Le marché des panneaux solaires photovoltaïques progressant vers la maturité, le prix des panneaux devient un critère différenciant. A ce titre, la capacité de production chinoise domine largement la production mondiale, en particulier en ce qui concerne la matière de base de 90% des panneaux : les cellules de silicium. Cette montée en volume de la production, associée à des gains de productivité, a permis une baisse des prix telle que l’installation de production photovoltaïque explose au niveau mondial depuis une décennie : la puissance installée dans le monde a cru en moyenne de 24% par an entre 2014 et 2017, avec 60% des investissements dans les pays émergents. En France, la Programmation Pluriannuelle de l’Energie (PEE) prévoir de multiplier par 4 ou 5 la capacité d’ici 2030. Les professionnels du secteur misent sur une très forte croissance au niveau mondial sur les décennies à venir.

Le marché se décline sous différentes formes. D’une part, les centrales photovoltaïques géantes, permettant de répondre à des besoins énergétiques plus grands par l’occupation de larges surfaces, sous la forme de champs de panneaux solaires. Le modèle opposé est constitué par la mise en place de plus faibles capacités de production, mieux réparties sur le territoire par l’investissement individuel de particuliers, qui installent quelques panneaux sur leur toit ou dans leurs espaces extérieurs. En poussant cette logique au bout, certains vont jusqu’à l’autoconsommation, en reliant directement leur installation solaire à leur réseau électrique domestique, sans être relié au réseau national. Ce modèle vertueux permet aux individus qui en ont fait le choix de mieux se rendre compte au quotidien de leurs besoins énergétiques, et de les assouvir par leurs propres installations locales. Il nécessite toutefois une réflexion en amont, pour limiter les postes de consommation électrique et choisir des appareils économes en énergie, afin d’être capable de couvrir leur usage par leur production. Des batteries sont en outre nécessaires pour lisser l’écart temporel entre la production, qui ne fonctionne que le jour, et la consommation.

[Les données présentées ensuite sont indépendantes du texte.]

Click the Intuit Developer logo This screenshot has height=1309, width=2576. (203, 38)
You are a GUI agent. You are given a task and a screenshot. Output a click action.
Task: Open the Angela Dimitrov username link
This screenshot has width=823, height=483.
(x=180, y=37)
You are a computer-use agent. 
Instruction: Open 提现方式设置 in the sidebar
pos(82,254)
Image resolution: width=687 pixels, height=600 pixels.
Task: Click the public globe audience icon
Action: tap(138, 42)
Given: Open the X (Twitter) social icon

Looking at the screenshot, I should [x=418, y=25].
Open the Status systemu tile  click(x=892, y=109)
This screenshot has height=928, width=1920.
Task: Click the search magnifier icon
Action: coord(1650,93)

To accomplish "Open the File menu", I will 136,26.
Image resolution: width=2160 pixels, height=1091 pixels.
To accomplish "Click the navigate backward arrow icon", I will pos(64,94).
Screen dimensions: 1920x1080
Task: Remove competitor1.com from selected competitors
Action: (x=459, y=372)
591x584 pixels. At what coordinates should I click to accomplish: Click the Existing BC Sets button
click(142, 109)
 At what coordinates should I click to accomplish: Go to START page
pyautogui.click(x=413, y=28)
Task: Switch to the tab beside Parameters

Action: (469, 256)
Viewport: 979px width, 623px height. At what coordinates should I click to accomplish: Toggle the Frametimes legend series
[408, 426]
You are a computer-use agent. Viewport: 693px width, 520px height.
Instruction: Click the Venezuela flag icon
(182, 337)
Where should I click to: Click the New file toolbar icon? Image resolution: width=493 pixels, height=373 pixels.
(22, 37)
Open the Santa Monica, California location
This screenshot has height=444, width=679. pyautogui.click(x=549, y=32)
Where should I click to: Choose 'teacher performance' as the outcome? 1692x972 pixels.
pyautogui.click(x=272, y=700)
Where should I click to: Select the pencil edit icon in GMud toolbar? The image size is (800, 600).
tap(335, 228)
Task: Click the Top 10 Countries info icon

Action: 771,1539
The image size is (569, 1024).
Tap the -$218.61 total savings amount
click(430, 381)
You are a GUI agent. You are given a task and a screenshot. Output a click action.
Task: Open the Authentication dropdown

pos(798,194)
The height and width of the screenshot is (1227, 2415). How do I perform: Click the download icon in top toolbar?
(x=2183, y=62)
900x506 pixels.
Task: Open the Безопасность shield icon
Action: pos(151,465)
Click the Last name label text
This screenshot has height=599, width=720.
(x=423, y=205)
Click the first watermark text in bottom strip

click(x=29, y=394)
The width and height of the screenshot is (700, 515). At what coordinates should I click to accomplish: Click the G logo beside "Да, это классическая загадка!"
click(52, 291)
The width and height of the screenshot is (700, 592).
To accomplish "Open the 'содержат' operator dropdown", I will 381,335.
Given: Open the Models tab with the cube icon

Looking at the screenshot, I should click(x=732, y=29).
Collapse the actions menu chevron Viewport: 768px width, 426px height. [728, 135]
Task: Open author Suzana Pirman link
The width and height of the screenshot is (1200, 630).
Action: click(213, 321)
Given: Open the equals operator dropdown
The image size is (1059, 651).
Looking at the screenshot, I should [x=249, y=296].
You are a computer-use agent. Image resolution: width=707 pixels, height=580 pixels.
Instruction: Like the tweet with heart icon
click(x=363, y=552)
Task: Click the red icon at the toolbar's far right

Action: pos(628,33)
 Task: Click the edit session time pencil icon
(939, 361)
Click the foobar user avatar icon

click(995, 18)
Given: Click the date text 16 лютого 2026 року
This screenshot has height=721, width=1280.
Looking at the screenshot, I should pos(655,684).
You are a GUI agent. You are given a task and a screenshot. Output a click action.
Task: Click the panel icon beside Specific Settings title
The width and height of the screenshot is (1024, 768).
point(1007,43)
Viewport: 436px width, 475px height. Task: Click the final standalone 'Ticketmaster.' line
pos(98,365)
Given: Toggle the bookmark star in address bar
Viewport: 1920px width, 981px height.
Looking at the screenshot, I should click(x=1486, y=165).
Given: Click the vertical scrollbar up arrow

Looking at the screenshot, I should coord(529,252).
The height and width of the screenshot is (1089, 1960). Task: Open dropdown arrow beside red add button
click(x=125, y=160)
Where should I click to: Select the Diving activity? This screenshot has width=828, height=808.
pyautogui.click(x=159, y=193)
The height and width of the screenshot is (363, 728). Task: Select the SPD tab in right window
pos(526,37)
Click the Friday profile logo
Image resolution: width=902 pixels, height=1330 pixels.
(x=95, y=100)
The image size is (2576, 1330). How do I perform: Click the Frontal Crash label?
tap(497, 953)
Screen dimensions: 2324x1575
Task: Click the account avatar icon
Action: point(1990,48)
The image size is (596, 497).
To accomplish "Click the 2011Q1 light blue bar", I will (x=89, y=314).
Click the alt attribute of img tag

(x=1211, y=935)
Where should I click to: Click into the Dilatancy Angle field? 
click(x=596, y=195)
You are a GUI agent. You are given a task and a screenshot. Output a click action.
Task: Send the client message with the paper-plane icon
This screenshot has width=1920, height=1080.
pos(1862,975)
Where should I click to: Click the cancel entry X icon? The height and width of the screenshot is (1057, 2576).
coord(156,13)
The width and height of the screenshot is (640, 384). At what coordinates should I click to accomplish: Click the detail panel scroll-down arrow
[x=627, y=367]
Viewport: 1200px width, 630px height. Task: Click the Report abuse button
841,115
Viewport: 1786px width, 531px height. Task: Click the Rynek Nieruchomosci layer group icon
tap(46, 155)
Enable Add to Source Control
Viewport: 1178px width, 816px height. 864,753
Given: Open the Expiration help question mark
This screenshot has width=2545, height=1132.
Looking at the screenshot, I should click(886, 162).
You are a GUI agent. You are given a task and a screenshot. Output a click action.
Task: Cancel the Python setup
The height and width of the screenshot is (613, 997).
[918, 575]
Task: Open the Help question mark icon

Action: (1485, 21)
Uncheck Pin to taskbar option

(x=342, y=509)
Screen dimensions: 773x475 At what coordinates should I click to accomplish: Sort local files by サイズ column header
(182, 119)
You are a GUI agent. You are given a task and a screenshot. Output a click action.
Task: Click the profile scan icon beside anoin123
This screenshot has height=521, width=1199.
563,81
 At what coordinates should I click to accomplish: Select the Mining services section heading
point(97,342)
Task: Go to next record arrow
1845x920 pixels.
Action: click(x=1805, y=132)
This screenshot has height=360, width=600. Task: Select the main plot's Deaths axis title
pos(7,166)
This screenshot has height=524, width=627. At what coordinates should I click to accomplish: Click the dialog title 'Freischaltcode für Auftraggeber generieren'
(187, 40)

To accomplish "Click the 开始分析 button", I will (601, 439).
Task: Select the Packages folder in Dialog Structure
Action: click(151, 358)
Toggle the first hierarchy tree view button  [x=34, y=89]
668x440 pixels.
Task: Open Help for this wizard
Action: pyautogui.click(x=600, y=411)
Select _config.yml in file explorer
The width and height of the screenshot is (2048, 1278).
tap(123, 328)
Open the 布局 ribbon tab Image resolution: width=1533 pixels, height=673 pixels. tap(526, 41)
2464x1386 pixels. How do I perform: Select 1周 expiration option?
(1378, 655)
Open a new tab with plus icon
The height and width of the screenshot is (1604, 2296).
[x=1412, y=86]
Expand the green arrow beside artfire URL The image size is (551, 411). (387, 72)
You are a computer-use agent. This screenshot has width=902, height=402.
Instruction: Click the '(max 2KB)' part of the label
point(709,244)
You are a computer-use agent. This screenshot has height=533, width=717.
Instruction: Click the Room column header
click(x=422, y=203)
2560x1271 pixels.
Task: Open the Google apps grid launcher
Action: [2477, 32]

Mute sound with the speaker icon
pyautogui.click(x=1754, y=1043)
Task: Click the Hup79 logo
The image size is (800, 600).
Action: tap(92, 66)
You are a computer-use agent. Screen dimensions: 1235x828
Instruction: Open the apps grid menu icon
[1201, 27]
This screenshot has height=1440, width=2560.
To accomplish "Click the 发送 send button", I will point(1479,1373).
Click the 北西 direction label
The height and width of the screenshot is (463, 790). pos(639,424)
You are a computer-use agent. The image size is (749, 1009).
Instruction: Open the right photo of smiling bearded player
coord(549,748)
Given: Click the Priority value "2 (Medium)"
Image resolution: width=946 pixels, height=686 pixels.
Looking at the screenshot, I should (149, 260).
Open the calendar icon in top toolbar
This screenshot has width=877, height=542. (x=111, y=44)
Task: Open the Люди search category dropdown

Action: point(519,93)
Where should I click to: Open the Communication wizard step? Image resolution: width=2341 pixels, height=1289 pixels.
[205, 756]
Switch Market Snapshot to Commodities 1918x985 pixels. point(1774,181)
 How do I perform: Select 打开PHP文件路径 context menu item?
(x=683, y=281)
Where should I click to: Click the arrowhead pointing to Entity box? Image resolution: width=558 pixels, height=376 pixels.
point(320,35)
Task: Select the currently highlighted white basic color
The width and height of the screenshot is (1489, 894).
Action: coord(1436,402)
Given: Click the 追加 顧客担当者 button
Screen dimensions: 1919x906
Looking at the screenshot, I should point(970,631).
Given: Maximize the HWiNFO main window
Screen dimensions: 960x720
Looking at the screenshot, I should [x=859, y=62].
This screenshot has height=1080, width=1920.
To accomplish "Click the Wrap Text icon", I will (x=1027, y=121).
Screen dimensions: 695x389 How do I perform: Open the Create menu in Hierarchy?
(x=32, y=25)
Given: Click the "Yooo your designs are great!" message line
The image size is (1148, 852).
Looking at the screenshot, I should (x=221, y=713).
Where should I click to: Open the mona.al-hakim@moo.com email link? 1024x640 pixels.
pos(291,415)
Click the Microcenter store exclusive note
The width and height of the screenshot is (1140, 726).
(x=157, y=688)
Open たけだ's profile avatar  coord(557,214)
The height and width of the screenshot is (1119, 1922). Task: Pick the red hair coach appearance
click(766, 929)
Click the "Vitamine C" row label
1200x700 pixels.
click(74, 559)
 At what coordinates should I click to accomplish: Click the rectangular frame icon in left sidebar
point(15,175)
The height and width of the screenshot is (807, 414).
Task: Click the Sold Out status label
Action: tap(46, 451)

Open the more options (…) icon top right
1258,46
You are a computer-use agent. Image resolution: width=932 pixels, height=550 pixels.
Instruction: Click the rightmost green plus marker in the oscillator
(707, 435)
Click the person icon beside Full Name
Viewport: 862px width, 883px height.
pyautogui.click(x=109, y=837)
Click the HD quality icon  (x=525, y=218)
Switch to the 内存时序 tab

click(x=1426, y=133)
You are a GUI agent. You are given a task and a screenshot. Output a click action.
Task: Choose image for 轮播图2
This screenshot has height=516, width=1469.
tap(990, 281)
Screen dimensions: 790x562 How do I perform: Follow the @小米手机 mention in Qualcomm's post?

Quel bilan environnemental pour la fabrication ?

La montée en volume de la production photovoltaïque en Chine a permis une baisse des prix, mais a également des conséquences néfastes pour les conditions de travail locales et pour l’environnement, avec principalement le rejet de boues et de poudres issues du raffinage du silicium à base de sable. Toutefois, il faut noter que les panneaux solaires photovoltaïques au silicium, qui représentent environ 90% du marché, n’utilisent pas de terres rares dans leur fabrication, mais de faibles quantités d’argent, d’aluminium, de cuivre et parfois du plastique. Il est bon de noter que le silicium est recyclable à 100%, ce qui conduit les panneaux solaires à être recyclables entre 95% et 99% selon les constructeurs, voire proche de 100% pour le fabricant alsacien Voltec Solar. Cela permet de s’assurer que les ressources naturelles extraites pour leur fabrication seront utilisées au-delà de la durée de vie du panneau initial, estimée à environ 25 ans.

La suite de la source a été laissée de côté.